AI / LLM Integration
Prompt caching: measure the savings
Reading about cache hit rate is not the same as moving the number. Build a service with a large stable prefix, instrument it honestly, turn caching on, and prove what it bought you — in input dollars and in time-to-first-token — with evidence at every step.
Turn the unit’s mental model into a reproducible loop: order the prompt for caching, read the usage block to compute a real cache-hit rate, defend prefix stability with a test, and verify the cost and latency win with before/after numbers under identical load.
Take an LLM service with a large reused prefix (a RAG or agent app with a big system prompt + documents) and add prompt caching, then prove it cut input cost and TTFT without changing outputs — measuring the cache-hit rate, cost, and latency before and after.
- A before/after table: cache-hit rate, input cost per 1k requests (write/read priced separately), and p50/p99 TTFT — all measured under the same load, not estimated.
- The usage block on a warm request shows cache_read_input_tokens covering the full prefix and cache_creation near zero — proving reads, not repeated writes.
- Cached input cost on the stable prefix drops by roughly an order of magnitude (≈90%) versus the uncached baseline, and TTFT on warm requests measurably improves.
- A one-paragraph write-up of the TTL decision with the gap distribution that justifies it, and confirmation that outputs are byte-identical cached vs uncached.
- Add a deliberately-poisoned variant (inject 'Current time: {now}' at the top of the system prompt) and show, with the usage block, the hit rate collapsing to zero and the input bill jumping — then revert and re-confirm. Make the stability test catch it.
- Stack multiple breakpoints on a layered prompt (after tools, after system, after the document) and demonstrate that changing only the document re-writes just the tail while the tools+system prefix keeps reading at 0.1x.
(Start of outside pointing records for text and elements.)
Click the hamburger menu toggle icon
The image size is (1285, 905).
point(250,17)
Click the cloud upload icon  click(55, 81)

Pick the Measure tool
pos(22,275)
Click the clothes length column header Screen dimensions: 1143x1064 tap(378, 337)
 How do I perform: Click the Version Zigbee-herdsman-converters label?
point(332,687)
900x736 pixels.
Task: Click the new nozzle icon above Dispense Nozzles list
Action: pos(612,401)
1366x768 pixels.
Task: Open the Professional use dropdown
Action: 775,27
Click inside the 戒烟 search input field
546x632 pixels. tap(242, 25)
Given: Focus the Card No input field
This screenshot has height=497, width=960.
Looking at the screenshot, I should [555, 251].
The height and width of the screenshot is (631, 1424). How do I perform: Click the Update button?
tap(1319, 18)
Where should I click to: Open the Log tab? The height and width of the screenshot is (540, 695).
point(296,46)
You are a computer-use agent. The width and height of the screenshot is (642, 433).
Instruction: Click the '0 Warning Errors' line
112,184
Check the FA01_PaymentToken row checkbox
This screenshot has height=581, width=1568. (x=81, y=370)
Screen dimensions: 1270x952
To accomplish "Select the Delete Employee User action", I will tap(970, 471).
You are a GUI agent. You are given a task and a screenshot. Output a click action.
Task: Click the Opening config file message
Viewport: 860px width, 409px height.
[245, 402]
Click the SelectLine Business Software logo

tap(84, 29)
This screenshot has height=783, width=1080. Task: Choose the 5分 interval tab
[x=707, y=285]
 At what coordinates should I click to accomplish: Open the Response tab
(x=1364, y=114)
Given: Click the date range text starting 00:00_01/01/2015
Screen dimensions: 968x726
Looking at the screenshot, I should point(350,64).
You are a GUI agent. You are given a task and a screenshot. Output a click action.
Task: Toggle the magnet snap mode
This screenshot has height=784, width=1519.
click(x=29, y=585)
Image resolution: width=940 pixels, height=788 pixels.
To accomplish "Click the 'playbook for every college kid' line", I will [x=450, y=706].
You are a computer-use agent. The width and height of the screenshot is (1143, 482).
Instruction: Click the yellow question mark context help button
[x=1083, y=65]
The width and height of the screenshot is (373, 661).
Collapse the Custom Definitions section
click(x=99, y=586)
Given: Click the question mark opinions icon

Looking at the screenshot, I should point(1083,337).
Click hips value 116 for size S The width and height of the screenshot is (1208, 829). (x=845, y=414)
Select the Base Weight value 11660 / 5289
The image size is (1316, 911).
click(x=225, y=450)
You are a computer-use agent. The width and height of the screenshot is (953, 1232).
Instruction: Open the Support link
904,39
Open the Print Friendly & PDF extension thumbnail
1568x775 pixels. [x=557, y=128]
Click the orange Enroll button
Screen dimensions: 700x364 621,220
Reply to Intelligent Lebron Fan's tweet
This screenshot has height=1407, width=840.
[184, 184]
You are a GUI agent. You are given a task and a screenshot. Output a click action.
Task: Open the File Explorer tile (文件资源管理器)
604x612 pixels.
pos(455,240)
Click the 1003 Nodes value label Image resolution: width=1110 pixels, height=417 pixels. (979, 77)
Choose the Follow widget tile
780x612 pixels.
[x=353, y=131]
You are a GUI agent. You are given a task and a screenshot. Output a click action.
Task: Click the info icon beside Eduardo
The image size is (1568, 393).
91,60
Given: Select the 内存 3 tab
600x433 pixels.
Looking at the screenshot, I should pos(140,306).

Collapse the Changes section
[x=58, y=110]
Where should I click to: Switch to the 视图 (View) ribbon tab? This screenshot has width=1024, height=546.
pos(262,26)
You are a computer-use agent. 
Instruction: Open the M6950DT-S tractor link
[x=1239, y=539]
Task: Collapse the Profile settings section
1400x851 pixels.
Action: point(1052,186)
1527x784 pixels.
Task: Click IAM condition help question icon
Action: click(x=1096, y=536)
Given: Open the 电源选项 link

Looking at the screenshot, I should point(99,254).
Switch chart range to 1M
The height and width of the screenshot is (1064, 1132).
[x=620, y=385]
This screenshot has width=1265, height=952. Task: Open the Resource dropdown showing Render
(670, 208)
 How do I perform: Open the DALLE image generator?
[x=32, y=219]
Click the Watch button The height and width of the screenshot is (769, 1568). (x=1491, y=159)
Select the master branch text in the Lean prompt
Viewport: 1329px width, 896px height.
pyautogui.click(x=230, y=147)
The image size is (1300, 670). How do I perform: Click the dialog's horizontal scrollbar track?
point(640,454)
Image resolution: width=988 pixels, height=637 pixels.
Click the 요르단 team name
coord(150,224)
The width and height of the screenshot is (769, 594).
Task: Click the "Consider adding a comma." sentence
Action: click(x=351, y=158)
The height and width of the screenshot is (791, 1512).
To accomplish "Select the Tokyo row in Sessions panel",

- Add a cache-hit-rate panel to your dashboard from runtime metrics and an alert that fires when the rolling hit rate drops below a threshold — the missing signal that lets prefix poisoning hide for weeks.
- Compare a 5-minute and 1-hour TTL under a simulated bursty traffic pattern (clusters with >5-minute gaps) and quantify how many writes the 1-hour tier converts into reads, then compute whether the 2x write premium paid off.
This is the loop you will run on every caching change in production: order the prompt stable-first, place the breakpoint on the last unchanging block, read the usage block to compute a true cache-hit rate, defend the prefix with a byte-identical test, choose the TTL from your real gap distribution, and verify the cost and TTFT win with before/after numbers under identical load. Doing it once on your own service makes the production version — including catching the silent poisoner — muscle memory.